Rektor Unila Ditangkap KPK

Zulkifli Hasan Bantah Titip Keponakan Masuk Kedokteran Unila: Tidak Kenal Prof Karomani

Penulis: Hurri Agusto
Editor: Reny Fitriani
AA

Text Sizes

Medium

Large

Larger

Ary Meizari saat memberikan keterangan sebagai saksi di persidangan terdakwa Andi Desfiandi, Rabu (30/11/2022). Zulkifli Hasan bantah titip keponakan masuk Kedokteran Unila: tidak kenal Prof Karomani.

Tribunlampung.co.id, Bandar Lampung - Menteri Perdagangan, Zulkifli Hasan membantah menitipkan keponakan untuk masuk di Fakultas Kedokteran Unila tahun 2022.

Bantahan tersebut disampaikan Zulkifli Hasan saat dikonfirmasi Tribunlampung.co.id, Rabu (30/11/2022).

"Tidak punya ponakan nama tersebut, juga tidak ada ponakan yang daftar unila, apalagi kasih uang, tidak kenal Prof Karomani," kata Zulkifli Hasan.

Kendati demikian, fakta persidangan memperlihatkan bukti percakapan antara Andi Desfian dan Zulkifli Hasan.

Bukti tersebut ditunjukkan oleh Jaksa Penuntut Umum (JPU) Komisi Pemberantasan Korupsi (KPK) dalam pemeriksaan saksi Ary Meizari Alfian.

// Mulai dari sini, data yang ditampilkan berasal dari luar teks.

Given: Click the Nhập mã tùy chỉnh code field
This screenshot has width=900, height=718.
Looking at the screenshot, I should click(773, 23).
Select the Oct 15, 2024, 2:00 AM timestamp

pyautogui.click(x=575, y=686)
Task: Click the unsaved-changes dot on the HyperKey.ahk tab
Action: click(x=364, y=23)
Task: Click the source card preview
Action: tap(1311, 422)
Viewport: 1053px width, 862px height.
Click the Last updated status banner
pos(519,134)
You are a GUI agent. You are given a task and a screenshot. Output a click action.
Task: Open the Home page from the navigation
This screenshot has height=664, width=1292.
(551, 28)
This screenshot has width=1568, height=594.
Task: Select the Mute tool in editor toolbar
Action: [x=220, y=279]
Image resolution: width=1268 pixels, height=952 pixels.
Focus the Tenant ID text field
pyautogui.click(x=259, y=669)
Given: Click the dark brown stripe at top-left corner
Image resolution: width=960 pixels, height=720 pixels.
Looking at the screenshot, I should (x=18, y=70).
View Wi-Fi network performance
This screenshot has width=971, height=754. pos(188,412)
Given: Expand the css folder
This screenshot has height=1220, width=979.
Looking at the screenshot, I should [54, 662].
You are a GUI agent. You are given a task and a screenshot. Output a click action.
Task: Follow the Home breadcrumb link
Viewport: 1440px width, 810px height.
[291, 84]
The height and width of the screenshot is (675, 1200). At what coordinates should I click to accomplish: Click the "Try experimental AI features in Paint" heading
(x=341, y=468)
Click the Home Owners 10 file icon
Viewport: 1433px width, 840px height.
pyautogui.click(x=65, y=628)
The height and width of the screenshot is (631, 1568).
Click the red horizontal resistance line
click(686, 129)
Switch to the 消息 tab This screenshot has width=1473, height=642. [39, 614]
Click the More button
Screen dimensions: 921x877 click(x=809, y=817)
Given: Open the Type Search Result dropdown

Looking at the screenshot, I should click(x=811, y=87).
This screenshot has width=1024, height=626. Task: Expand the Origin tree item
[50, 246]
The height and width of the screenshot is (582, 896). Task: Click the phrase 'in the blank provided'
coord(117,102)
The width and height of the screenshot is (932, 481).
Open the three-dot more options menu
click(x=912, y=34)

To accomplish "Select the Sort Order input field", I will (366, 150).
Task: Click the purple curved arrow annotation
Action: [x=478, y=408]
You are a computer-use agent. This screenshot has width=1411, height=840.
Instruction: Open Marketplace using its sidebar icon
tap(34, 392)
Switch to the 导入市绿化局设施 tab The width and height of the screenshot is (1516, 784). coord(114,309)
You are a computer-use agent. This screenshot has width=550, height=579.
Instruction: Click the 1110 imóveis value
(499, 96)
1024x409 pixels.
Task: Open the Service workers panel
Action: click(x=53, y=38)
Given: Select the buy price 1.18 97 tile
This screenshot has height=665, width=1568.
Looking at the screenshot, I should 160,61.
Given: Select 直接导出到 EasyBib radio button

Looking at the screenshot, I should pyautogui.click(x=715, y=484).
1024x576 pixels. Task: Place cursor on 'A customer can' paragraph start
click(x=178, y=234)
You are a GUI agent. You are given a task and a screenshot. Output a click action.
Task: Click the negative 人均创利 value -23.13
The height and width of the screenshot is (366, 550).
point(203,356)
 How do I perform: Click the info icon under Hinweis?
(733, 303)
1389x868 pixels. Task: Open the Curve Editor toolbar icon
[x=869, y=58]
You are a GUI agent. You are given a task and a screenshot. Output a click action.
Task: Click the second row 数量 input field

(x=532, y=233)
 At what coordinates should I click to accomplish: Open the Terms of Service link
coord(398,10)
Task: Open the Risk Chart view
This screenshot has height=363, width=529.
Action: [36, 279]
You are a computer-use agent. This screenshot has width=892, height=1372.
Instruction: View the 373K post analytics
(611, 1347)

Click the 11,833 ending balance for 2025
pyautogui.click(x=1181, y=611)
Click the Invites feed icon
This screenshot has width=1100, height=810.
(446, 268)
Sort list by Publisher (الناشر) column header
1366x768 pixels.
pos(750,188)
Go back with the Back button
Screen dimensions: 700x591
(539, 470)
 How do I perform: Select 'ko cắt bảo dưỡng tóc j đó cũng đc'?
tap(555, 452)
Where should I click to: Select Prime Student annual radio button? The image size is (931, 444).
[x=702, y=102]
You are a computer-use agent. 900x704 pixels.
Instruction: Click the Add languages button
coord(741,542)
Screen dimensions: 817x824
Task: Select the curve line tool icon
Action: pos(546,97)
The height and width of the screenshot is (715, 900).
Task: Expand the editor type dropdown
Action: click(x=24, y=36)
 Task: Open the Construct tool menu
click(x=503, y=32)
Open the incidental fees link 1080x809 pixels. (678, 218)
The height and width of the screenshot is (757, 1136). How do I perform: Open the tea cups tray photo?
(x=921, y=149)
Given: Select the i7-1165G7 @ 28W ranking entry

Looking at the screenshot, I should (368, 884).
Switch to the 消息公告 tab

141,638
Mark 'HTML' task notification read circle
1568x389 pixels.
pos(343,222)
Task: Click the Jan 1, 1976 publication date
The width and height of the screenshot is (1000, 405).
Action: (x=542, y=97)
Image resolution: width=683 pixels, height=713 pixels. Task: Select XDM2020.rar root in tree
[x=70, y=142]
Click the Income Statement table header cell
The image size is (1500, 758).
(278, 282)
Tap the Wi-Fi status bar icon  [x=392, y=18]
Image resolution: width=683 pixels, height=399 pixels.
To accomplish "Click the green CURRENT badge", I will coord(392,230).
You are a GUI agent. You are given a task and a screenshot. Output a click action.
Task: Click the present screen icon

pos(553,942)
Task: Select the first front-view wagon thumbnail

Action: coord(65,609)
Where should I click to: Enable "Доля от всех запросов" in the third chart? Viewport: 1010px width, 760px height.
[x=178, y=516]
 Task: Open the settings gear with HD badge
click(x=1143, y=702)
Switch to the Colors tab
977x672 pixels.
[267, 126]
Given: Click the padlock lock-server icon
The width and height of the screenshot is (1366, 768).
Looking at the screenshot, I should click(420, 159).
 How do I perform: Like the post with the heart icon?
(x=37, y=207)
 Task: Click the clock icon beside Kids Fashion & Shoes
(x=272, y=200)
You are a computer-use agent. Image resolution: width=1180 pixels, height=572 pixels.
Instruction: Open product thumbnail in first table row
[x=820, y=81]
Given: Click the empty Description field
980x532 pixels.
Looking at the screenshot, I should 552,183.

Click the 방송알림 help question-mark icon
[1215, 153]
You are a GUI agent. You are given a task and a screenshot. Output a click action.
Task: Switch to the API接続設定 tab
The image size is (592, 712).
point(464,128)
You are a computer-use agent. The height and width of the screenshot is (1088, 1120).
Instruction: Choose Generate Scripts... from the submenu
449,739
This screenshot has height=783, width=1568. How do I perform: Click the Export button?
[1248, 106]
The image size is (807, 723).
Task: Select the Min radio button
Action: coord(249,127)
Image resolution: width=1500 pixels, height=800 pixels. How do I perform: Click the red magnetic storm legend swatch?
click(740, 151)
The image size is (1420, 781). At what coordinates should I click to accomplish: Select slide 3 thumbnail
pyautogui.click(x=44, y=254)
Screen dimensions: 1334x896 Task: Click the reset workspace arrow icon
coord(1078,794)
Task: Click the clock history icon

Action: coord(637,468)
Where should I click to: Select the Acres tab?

Rabu (30/11/2022).

Diketahui dalam persidangan tersebut Jaksa Penuntut Umum (JPU) Komisi Pemberantasan Korupsi (KPK) menghadirkan empat orang saksi.

Baca juga: Karomani Terima Titipin 30 Nama Calon Mahasiswa Unila, dari Menteri, DPR hingga Bupati

Baca juga: Mendag Zulkifli Hasan Titipkan Keponakan Masuk Kedokteran Unila, Karomani: Kasih Uang Infaq

Keempat saksi yang dimaksud yakni, Prof Karomani selaku Mantan Rektor Unila sekaligus tersangka utama kasus suap PMB Unila 2022, Helmy Setiawan dekan Fakultas Teknik, dan Ari Meizari dari pihak Swasta, dan Mualimin, Dosen Unila.

Dalam persidangan, Ary Meizari mengatakan dirinya dimintai tolong oleh Zulkifli Hasan sebanyak dua kali.

"Diminta tolong 2 kali oleh Bang Zulhas," ujarnya.

Yang pertama dimintai tolong saat UTBK, sedangkan yang kedua dimintai tolong saat Ujian Mandiri.

Dalam persidangan itu juga JPU KPK memperlihatkan bukti percakapan antara Ary Meizari dan Zulhas.

"Menurut Rektor Unila, ponakan abang nanti dibantu melalui jalur mandiri saja, karena jalur mandiri kewenangan penuh unila, sedangkan SNMPTN melalui pusat dan sistim yang dikelola oleh pusat. Inshaallah akan dibantu di jalur mandiri nanti," tulis isi percakapan tersebut.

Lalu pesan dari Ary Meizari itu pun dibalas dengan kata "OK" oleh Zulhas. 

Namun, saat ditanya mengenai pesan singkat tersebut, Zulkifli Hasan tidak lagi membalas pertanyaan tribunlampung.co.id.